(Saved entries)

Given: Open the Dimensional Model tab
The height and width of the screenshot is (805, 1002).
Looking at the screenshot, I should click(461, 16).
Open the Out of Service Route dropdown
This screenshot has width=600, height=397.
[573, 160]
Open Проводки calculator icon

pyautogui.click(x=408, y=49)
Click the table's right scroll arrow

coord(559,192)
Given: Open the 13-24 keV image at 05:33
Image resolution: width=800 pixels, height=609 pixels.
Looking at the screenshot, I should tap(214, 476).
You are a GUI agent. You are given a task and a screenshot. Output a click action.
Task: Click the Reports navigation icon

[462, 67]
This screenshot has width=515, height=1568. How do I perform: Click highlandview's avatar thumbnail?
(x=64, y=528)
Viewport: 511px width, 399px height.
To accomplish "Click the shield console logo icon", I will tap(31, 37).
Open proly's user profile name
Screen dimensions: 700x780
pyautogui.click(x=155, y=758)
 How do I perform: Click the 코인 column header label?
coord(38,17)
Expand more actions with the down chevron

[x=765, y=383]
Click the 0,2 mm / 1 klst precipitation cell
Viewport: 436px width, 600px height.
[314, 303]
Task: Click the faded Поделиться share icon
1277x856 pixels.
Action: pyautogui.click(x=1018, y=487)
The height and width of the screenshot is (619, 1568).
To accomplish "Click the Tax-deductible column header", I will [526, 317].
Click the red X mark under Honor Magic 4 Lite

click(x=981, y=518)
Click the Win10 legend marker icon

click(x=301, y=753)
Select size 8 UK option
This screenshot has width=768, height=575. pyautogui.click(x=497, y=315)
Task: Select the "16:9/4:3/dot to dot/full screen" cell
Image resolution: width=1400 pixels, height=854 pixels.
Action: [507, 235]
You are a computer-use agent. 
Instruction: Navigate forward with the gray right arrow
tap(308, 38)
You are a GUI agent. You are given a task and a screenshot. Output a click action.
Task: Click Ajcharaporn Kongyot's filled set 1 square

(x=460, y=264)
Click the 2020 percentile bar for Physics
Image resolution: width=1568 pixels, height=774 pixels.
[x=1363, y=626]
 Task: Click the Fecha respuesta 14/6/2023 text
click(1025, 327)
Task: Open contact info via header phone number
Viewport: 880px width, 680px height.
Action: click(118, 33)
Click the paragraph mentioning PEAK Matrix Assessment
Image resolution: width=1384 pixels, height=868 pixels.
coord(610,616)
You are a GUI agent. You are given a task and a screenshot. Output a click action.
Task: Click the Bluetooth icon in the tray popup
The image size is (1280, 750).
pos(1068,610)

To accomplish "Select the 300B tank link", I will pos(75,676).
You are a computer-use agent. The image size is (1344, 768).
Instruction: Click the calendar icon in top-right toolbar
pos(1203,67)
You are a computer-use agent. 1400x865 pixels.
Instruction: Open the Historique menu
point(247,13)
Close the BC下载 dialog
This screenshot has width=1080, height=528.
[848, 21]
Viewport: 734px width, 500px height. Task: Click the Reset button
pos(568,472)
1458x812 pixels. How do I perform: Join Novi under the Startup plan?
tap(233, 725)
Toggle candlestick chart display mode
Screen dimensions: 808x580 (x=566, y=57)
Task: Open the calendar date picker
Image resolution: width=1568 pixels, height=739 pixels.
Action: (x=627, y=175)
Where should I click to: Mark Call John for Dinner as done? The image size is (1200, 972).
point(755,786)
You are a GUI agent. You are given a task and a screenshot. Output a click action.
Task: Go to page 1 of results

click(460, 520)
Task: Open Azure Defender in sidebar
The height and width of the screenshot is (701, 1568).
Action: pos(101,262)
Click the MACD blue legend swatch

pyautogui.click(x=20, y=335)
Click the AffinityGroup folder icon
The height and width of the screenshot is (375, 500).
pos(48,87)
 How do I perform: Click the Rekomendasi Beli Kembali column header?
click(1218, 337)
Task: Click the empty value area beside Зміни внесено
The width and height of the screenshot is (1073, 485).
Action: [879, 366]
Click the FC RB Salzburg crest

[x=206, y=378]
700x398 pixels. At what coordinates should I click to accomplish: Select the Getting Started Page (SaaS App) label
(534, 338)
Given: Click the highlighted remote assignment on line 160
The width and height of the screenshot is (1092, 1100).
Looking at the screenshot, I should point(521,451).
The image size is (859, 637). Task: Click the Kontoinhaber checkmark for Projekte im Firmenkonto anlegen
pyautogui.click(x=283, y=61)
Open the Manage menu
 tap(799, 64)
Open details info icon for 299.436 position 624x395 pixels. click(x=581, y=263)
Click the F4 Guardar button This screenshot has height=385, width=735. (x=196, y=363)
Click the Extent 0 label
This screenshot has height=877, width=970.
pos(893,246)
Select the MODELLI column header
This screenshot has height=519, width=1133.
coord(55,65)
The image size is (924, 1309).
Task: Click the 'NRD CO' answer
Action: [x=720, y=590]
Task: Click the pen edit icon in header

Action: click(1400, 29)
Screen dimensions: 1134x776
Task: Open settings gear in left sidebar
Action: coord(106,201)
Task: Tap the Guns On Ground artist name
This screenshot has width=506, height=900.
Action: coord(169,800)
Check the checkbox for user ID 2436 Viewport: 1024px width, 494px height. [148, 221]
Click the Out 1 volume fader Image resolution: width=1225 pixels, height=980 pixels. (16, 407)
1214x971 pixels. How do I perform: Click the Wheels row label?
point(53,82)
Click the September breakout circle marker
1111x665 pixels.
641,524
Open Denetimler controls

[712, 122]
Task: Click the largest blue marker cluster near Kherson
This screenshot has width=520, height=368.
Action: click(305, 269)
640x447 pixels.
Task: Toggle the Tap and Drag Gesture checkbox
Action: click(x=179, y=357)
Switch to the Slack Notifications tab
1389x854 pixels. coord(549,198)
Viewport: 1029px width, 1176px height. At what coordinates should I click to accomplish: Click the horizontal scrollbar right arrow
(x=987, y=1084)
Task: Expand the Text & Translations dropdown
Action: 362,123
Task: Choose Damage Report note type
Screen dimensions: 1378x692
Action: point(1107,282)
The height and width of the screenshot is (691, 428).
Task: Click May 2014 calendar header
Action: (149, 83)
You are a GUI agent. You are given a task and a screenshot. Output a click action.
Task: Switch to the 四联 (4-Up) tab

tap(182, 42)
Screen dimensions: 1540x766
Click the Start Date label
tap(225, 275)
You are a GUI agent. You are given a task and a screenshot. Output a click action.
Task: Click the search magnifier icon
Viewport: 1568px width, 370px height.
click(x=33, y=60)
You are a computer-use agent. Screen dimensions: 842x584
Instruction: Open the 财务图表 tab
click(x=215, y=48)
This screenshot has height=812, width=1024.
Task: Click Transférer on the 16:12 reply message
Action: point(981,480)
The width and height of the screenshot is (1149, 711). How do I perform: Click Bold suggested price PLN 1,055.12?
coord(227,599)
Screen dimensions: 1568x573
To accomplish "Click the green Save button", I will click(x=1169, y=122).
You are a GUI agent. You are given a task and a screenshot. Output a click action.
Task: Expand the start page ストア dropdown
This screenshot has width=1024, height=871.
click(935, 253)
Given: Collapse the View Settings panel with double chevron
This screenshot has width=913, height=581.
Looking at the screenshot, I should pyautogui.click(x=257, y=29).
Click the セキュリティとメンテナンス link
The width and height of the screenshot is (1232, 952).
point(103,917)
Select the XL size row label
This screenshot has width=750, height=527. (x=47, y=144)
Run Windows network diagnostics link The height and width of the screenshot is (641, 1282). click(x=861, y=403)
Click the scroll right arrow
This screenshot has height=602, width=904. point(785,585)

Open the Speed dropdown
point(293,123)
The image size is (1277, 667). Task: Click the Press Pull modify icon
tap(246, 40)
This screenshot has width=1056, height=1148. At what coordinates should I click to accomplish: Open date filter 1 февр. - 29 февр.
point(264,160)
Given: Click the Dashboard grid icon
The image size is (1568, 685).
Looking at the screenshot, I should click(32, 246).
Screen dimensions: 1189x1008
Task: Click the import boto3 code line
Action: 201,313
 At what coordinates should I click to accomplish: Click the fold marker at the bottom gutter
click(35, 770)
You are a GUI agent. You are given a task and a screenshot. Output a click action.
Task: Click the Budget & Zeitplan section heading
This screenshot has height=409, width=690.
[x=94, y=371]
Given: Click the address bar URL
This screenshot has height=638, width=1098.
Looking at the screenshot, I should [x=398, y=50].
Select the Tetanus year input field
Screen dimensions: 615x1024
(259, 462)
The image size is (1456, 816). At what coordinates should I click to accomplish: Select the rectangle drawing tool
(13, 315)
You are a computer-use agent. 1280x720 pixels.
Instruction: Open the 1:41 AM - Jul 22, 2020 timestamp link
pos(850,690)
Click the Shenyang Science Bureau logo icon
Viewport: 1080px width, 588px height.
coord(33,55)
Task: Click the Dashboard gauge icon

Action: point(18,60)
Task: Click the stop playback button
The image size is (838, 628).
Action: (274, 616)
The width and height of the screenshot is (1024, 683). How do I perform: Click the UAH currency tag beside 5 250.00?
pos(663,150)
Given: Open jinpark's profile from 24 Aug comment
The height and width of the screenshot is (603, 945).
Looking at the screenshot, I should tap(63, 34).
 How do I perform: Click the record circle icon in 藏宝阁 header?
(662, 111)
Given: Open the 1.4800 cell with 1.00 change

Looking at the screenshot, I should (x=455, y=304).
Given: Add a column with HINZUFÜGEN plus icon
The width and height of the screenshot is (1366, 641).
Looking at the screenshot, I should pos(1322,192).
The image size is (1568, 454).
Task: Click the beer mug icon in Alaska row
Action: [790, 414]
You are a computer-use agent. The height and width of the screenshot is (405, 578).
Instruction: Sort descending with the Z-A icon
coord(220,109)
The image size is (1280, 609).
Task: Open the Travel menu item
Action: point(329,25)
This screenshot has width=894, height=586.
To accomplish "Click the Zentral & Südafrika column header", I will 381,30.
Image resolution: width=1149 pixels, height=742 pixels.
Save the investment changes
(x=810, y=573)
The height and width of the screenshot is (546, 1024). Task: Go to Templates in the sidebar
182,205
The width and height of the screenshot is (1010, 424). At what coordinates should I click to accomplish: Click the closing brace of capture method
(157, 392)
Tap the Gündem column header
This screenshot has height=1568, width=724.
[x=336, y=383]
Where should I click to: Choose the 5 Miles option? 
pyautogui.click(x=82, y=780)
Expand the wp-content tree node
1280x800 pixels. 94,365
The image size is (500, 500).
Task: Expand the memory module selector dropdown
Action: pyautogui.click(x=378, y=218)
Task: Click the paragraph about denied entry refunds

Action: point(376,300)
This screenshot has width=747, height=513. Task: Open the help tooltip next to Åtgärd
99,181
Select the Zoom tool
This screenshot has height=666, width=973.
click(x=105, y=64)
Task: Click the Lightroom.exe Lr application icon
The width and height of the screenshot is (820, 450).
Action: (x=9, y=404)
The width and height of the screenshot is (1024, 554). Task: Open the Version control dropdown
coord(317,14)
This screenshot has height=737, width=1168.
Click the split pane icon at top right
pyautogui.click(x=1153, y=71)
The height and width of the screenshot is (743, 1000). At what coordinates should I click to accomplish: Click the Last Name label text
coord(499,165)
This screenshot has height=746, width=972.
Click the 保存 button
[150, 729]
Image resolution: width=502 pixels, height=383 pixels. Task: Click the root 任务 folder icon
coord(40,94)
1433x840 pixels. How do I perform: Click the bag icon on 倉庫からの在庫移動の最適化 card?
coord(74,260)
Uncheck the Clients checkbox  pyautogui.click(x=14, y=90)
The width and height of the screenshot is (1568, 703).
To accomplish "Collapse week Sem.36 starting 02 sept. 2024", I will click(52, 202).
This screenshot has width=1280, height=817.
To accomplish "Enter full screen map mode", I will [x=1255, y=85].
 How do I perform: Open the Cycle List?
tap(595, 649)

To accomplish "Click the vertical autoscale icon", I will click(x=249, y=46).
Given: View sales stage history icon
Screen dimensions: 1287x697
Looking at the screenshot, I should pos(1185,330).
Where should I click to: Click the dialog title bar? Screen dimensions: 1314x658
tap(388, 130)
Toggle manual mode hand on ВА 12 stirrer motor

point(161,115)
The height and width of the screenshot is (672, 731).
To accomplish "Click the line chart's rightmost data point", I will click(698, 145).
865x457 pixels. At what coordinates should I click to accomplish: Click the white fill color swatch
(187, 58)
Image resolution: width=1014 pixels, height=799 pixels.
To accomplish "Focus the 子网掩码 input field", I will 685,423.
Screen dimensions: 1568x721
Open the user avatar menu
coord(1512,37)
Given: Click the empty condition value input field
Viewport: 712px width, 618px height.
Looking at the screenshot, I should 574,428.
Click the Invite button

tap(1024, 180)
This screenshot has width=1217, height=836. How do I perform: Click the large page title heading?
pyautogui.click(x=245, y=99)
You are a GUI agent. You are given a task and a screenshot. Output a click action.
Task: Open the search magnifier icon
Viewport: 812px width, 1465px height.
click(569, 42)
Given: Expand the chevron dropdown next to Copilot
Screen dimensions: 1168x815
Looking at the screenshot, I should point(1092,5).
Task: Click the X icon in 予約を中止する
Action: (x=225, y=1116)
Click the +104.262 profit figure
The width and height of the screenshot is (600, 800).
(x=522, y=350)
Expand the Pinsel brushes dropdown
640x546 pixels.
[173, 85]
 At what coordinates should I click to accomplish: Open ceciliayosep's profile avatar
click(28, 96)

**Work to complete:**
Find where "Viewport: 812px width, 1465px height." occurs in the data, and please write out that line through the last line exactly, with nothing else.

**Completed task:**
Viewport: 812px width, 1465px height.
click(569, 42)
Given: Expand the chevron dropdown next to Copilot
Screen dimensions: 1168x815
Looking at the screenshot, I should point(1092,5).
Task: Click the X icon in 予約を中止する
Action: (x=225, y=1116)
Click the +104.262 profit figure
The width and height of the screenshot is (600, 800).
(x=522, y=350)
Expand the Pinsel brushes dropdown
640x546 pixels.
[173, 85]
 At what coordinates should I click to accomplish: Open ceciliayosep's profile avatar
click(28, 96)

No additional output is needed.